──────── Entries provided
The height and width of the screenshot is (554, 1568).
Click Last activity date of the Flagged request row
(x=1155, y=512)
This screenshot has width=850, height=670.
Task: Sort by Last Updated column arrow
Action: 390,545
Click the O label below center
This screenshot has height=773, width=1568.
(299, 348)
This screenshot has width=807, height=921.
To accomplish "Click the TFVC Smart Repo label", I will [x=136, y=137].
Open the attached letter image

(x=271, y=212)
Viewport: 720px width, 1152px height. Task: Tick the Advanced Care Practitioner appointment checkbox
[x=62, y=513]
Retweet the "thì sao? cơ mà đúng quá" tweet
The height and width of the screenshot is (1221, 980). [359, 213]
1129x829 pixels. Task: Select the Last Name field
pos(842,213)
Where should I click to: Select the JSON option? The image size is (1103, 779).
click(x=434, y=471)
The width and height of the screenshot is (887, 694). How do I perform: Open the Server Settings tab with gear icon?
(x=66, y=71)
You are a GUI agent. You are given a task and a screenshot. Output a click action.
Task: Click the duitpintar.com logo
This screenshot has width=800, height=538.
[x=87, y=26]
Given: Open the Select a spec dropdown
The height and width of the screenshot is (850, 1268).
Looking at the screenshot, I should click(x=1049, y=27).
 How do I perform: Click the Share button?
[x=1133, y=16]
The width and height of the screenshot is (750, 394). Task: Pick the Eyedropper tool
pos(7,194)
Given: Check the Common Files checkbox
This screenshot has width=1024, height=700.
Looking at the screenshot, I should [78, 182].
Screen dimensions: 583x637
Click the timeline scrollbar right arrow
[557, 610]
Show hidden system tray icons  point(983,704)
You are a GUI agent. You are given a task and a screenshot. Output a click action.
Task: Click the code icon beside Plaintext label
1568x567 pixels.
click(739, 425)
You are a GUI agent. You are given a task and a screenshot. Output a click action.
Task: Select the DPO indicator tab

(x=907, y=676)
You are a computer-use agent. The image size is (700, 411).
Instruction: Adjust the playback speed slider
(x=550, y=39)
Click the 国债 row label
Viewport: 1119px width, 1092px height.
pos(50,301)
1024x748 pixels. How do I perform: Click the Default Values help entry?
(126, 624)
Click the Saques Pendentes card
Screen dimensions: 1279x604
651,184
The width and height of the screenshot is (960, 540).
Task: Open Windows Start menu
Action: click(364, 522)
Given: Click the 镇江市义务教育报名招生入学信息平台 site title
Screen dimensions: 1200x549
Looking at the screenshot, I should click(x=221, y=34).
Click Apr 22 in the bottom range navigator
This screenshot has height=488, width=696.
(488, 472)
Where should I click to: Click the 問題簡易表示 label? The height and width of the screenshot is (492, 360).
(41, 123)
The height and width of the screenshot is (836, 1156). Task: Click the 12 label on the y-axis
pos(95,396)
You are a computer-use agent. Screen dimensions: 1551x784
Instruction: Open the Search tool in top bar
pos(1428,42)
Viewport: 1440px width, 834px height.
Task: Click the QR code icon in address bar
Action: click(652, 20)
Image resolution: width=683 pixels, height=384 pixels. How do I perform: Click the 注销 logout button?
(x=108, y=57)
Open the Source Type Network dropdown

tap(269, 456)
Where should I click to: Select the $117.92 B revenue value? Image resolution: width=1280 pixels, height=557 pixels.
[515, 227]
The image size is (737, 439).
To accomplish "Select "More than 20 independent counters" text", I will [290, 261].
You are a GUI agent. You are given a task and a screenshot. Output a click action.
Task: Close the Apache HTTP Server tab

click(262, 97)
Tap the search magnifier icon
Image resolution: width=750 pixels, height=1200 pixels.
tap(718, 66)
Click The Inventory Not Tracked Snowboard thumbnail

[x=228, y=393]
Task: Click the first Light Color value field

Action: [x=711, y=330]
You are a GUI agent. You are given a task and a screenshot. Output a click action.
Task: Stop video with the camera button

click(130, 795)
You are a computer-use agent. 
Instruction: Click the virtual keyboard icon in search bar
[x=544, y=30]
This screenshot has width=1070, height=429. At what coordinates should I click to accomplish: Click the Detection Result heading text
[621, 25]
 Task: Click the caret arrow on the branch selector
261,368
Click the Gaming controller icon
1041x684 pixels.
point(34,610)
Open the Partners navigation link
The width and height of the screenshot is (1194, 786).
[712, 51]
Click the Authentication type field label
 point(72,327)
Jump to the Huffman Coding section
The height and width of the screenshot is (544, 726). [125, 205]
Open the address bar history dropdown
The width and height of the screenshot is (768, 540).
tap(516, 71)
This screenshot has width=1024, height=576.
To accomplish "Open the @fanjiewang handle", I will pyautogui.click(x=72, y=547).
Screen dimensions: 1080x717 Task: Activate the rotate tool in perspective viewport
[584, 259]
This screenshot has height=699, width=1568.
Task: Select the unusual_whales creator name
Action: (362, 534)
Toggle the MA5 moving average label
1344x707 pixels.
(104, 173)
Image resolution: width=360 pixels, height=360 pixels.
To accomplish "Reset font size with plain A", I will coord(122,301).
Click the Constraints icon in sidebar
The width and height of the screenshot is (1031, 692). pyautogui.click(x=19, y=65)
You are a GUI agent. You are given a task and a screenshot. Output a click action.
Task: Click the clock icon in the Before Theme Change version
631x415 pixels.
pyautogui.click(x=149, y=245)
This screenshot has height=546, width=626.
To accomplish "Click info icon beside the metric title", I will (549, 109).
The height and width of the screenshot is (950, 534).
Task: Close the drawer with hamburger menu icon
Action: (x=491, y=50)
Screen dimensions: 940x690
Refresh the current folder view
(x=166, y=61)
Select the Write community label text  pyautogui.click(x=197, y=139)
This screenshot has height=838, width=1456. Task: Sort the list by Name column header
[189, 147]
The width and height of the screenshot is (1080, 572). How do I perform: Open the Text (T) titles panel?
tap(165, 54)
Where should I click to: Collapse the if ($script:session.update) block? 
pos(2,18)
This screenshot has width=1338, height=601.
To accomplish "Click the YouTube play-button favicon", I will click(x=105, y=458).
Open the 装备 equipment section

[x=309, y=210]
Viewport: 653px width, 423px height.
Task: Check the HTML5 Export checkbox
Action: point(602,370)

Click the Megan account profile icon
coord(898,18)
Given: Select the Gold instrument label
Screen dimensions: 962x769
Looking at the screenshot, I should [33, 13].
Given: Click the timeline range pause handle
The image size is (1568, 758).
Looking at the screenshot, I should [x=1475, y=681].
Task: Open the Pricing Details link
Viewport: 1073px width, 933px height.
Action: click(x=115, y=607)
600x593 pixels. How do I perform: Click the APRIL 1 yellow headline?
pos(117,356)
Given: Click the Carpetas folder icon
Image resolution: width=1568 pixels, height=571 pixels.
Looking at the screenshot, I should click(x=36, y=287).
────────────────
Exercise objective »
Every line above from the line with "Instruction: Adjust the playback speed slider" to the line with "Given: Click the 镇江市义务教育报名招生入学信息平台 site title", inclusive, must be returned exactly; no other line belongs in the reply.

Exercise result »
Instruction: Adjust the playback speed slider
(x=550, y=39)
Click the 国债 row label
Viewport: 1119px width, 1092px height.
pos(50,301)
1024x748 pixels. How do I perform: Click the Default Values help entry?
(126, 624)
Click the Saques Pendentes card
Screen dimensions: 1279x604
651,184
The width and height of the screenshot is (960, 540).
Task: Open Windows Start menu
Action: click(364, 522)
Given: Click the 镇江市义务教育报名招生入学信息平台 site title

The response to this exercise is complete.